There was plenty of bustle and stir and din now, for a time at least, and bawling of orders, and shrill shriek of boatswain’s pipe. But when all was done that could be done, silence once more settled down on the ship – lethargy claimed her again as its own.

“I think, sir,” said the boatswain, touching his cap to the officer on watch, “I think, and I likewise hope, the wind’ll come off the land when it does come, sir. Anyhow, if it doesn’t commence to blow for the next ten hours we’ll get away into the open sea.”

“You’re an old sailor, Mr Roberts, and know this coast better than I do, so I like to hear you say what you do. Well, sure enough, the sun will be down in three hours, then we may get a bit of a land breeze. But the falling glass, Mr Roberts! I don’t like the falling glass!”

“No more do I, sir, and I’ve seen a tornado in these same waters, and the glass not much lower than it is now.”

Leaving these two talking on the quarter-deck, let us take a look down below.

Within a canvas screen, that formed a kind of a square tent on the main deck, a cot was swung in which there lay, apparently asleep, the fragile form of a young woman. A woman, a mother, and still to all appearance but little more than a girl.

Presently the screen was gently lifted, and a young soldier, dressed in the scarlet jacket of a sergeant of the line, glided in, dropped the screen again, then silently seating himself on a camp stool beside the cot, he began to smooth the delicate little snow-white hand that lay on the coverlet. Then her eyelids lifted, and a pair of orbs of sad sweet blue looked tenderly at the soldier by her side.

She smiled.

“Oh, Sandie!” she said, “I’ve had such a dear delightful dream.

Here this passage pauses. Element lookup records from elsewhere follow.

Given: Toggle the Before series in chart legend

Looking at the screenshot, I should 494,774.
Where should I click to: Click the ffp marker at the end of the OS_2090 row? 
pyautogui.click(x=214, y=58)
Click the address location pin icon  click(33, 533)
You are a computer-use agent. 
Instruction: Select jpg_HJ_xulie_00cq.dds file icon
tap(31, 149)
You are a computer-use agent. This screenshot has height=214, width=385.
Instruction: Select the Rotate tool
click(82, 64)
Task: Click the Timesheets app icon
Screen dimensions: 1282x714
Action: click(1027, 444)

I thought that our darling had grown up into such a beautiful child, and that you, and he, and I, were back once more, wandering among the bonnie hills, and over the gowany braes of bonnie Arrandale. I thought that father had forgiven us, Sandie, and kissed and blessed our boy, and was laughing to see him stringing gowans into garlands, and hanging them around the neck of our old and faithful Collie.”

“Cheer up, dear wife,” said the young sergeant, kissing her pale brow. “Oh! if you only knew how much good it does my heart to see you smiling once again. Yes, dear, and I too have good hopes, brave hopes, that all will yet be well with us. I was but a poor corporal when you fell in love with me, Mary; when, despite the wishes of your father, who would have wedded you to the surly old laird of Trona, and to lifelong misery, I made you my wife. Your father knew I had come of gentle blood – that Dunryan belongs by rights to me – but he saw before him only the humble soldier of fortune; and he cursed me and spurned me.